▸ **TASK ITEM**
Transcribe, word for word and without additions, each line below from the one containing "The height and" through the one containing "Click the red terminal app icon in title bar", both ends included.

▸ **RECORDS TO PROCESS**
--- START ---

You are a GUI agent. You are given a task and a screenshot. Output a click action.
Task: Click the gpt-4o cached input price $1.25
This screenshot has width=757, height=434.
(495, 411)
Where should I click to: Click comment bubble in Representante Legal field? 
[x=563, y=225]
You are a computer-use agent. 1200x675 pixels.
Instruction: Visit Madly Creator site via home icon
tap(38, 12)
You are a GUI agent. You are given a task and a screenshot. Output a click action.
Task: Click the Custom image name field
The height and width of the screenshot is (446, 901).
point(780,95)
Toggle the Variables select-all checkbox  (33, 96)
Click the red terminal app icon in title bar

--- END ---
--- START ---

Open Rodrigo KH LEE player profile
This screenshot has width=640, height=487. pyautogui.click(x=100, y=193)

--- END ---

▸ **REPLY**
The height and width of the screenshot is (446, 901).
point(780,95)
Toggle the Variables select-all checkbox  (33, 96)
Click the red terminal app icon in title bar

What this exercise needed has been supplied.